Exercices à traiter →
1) Pouvez-vous reformuler sous forme de liste le paragraphe du texte sur le film Tour de France qui commence par « Un qui n'a pas de souci de budget », en gardant ses faits principaux ?
2) Dans quel cinéma le film a-t-il été vu, selon le texte sur le film Tour de France ?
3) Prolongez le texte sur le film Tour de France à partir de sa dernière phrase.

Extrait de page →
Un qui n'a pas de souci de budget, c'est Depardieu. Il peut se permettre de soutenir un jeune réalisateur "non conformiste".  Tour de France  est un film français réalisé par Rachid Djaïdani, rencontre entre un vieil acariâtre raciste et un jeune rappeur qui représente tout ce que le vieil ouvrier exècre. C'est la chronique d'un apprivoisement réciproque qui offre l'occasion d'explorer les clichés et les préjugés qui font écran entre les êtres. Un tour de France par les ports qui m'a donné aussi l'occasion d'en revisiter la plupart. Un film dur et tendre et Gégé émouvant. Le jeune rappeur Sadek lui  tient tête sans faiblir et finit par le retourner. J'ai vu le film au Méliès de Montreuil, dont l'implantation en plein centre est une vraie réussite, en dépit de toutes les polémiques que le projet a suscité.

Entrées fournies →
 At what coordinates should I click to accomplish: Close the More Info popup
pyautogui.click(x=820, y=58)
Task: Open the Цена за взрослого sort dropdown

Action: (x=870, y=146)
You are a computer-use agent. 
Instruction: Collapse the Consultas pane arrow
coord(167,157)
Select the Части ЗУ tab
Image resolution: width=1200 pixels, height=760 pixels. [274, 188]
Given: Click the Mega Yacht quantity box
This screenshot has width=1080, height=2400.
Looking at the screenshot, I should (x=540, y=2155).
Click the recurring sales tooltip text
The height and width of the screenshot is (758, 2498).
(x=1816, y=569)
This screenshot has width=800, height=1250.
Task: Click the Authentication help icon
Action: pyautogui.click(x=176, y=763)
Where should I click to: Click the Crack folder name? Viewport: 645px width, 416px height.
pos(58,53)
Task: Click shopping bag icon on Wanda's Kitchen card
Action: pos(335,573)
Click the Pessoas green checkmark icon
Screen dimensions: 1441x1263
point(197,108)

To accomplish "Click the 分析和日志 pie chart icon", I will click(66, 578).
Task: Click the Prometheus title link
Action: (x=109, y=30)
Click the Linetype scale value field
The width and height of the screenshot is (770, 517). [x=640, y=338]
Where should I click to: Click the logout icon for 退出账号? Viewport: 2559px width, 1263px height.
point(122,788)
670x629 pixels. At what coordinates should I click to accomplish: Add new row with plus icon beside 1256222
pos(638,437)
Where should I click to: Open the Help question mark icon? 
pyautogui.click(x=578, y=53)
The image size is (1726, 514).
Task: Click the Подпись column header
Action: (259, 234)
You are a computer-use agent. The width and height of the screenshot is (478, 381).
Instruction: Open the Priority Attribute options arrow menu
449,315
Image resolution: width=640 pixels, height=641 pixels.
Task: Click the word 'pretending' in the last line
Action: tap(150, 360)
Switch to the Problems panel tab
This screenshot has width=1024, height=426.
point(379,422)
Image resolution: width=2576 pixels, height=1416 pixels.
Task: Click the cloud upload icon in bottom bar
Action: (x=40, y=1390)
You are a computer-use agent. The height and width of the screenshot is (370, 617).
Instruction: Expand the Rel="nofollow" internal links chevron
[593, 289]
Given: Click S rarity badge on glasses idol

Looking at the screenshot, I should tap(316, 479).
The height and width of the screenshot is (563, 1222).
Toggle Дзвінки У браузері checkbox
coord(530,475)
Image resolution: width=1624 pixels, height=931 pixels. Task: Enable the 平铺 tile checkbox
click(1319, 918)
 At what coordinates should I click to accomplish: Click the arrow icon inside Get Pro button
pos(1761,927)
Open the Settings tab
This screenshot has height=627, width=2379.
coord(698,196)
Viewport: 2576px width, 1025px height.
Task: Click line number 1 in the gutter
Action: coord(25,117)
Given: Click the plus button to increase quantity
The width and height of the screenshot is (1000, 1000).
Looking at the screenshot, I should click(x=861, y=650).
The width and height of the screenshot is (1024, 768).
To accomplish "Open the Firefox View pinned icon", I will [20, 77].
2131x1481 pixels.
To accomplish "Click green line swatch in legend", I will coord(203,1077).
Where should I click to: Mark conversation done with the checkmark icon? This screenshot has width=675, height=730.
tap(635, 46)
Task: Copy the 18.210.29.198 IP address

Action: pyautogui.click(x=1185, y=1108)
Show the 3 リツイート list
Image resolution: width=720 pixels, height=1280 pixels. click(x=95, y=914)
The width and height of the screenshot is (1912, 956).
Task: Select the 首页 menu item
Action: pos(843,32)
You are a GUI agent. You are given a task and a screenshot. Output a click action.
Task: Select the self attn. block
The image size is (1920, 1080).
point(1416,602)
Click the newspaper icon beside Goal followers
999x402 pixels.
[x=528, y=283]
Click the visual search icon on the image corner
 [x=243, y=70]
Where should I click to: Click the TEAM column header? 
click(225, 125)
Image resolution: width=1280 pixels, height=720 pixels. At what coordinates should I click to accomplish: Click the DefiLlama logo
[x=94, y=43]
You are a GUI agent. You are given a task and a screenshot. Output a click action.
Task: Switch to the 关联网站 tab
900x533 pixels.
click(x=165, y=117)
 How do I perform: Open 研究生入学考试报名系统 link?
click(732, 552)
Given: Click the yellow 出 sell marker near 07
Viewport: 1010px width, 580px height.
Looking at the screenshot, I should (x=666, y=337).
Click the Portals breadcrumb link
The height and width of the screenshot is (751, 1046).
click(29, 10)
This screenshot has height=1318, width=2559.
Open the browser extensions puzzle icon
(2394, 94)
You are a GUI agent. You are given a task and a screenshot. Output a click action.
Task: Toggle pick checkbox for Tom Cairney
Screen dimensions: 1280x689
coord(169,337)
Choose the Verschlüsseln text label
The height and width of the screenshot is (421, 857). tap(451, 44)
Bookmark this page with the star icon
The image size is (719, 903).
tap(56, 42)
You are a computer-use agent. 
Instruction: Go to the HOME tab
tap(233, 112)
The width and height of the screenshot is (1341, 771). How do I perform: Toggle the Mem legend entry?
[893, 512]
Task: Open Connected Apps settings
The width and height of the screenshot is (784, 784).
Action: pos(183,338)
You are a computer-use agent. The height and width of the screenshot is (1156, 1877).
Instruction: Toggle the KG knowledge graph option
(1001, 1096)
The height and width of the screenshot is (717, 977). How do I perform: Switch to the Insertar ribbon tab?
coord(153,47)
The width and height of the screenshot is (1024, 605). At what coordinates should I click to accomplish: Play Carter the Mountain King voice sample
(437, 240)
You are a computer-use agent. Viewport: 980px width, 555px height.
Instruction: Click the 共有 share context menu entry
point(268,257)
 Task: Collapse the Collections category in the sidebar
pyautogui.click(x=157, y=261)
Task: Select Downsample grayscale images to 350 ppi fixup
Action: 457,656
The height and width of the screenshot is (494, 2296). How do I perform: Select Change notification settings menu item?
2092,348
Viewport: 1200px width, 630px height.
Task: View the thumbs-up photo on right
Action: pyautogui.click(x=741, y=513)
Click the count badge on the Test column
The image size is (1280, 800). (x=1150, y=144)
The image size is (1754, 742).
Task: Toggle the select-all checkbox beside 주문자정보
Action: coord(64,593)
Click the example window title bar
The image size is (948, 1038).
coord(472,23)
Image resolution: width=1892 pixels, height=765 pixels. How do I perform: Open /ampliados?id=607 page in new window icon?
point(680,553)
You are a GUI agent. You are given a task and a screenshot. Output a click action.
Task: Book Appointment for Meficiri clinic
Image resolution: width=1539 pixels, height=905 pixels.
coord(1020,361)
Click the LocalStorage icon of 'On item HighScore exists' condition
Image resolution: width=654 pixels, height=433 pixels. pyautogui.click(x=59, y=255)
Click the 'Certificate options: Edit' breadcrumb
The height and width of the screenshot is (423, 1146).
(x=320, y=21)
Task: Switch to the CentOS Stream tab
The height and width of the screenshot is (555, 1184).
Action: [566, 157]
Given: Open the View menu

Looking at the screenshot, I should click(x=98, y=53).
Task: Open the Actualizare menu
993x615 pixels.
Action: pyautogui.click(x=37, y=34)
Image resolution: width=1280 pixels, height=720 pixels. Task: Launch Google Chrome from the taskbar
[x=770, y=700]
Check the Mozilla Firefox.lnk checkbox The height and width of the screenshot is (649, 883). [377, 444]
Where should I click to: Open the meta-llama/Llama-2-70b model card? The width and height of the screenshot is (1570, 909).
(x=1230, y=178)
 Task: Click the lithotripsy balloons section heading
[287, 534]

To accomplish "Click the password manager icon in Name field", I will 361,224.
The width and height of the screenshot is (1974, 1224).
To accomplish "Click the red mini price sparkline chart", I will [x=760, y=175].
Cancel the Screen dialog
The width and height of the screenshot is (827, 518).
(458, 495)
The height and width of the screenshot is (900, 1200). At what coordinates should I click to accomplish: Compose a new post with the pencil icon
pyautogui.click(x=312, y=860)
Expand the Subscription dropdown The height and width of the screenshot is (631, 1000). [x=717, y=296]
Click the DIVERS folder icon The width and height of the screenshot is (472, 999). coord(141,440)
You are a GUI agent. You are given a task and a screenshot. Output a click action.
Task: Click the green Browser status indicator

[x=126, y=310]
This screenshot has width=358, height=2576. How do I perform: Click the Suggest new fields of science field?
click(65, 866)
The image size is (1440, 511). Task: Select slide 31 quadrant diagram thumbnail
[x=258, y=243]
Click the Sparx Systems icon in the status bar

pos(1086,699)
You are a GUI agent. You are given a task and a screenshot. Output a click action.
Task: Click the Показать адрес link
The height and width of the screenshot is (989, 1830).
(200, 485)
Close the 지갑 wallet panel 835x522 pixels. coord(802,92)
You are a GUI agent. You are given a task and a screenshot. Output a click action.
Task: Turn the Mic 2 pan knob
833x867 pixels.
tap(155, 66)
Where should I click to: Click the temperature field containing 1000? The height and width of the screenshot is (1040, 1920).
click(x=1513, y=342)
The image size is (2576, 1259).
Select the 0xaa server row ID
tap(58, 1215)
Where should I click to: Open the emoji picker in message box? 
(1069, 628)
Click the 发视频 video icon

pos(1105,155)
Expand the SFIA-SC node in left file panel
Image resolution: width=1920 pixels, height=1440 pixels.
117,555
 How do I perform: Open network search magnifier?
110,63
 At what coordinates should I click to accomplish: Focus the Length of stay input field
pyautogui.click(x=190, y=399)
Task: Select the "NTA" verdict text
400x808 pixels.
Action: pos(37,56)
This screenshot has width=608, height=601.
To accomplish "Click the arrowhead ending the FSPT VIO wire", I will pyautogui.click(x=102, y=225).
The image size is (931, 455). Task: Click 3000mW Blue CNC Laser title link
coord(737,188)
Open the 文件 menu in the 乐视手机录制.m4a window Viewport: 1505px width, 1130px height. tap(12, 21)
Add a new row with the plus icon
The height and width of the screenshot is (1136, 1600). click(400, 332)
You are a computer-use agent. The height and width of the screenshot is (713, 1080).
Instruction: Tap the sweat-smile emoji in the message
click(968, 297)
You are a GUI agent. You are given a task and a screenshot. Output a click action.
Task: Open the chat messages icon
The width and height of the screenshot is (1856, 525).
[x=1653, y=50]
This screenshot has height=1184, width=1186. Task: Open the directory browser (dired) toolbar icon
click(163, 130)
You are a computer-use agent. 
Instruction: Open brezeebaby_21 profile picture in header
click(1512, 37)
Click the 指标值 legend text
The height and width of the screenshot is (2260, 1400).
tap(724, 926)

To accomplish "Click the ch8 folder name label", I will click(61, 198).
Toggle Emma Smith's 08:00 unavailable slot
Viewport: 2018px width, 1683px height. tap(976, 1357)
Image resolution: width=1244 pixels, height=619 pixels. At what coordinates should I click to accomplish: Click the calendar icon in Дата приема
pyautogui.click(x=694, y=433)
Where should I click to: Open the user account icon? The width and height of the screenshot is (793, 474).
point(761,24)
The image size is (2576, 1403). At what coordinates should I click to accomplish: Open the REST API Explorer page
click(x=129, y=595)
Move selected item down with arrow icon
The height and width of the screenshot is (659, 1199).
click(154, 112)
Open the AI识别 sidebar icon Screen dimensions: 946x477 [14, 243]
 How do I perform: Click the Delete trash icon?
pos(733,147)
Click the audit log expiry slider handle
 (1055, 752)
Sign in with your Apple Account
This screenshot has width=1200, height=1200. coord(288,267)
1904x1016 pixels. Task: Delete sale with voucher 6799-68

Réponses →
1)
- Depardieu, sans souci de budget, peut se permettre de soutenir un jeune réalisateur « non conformiste ».
- Tour de France est un film français de Rachid Djaïdani. Il met en scène la rencontre entre un vieil ouvrier acariâtre et raciste et un jeune rappeur qui incarne tout ce qu'il exècre.
- C'est la chronique d'un apprivoisement réciproque, qui explore les clichés et les préjugés qui font écran entre les êtres.
- Le film propose un tour de France par les ports, occasion de revisiter la plupart d'entre eux.
- Le film est dur et tendre, et Depardieu y est émouvant. Le rappeur Sadek lui tient tête sans faiblir et finit par le retourner.
- Le film a été vu au Méliès de Montreuil. L'implantation de ce cinéma en plein centre est une vraie réussite, malgré les polémiques suscitées par le projet.

2) Au Méliès de Montreuil.

3)
Rome enfin. J'ai visité deux lieux sympathiques : le Millepiani, un espace de travail coopératif vivant et drôle. Le co-working est un concept qui prend de l'ampleur. Ce lieu était en avance sur son temps. Comme dit l'autre "seul on va plus vite, ensemble on va plus loin". La zone d'accueil des clients est abondamment fourni de bouteilles de bon vin et les agapes communes sont naturelles. Plus de 150 personnes travaillent dans le lieu selon des rythmes propres à chacun.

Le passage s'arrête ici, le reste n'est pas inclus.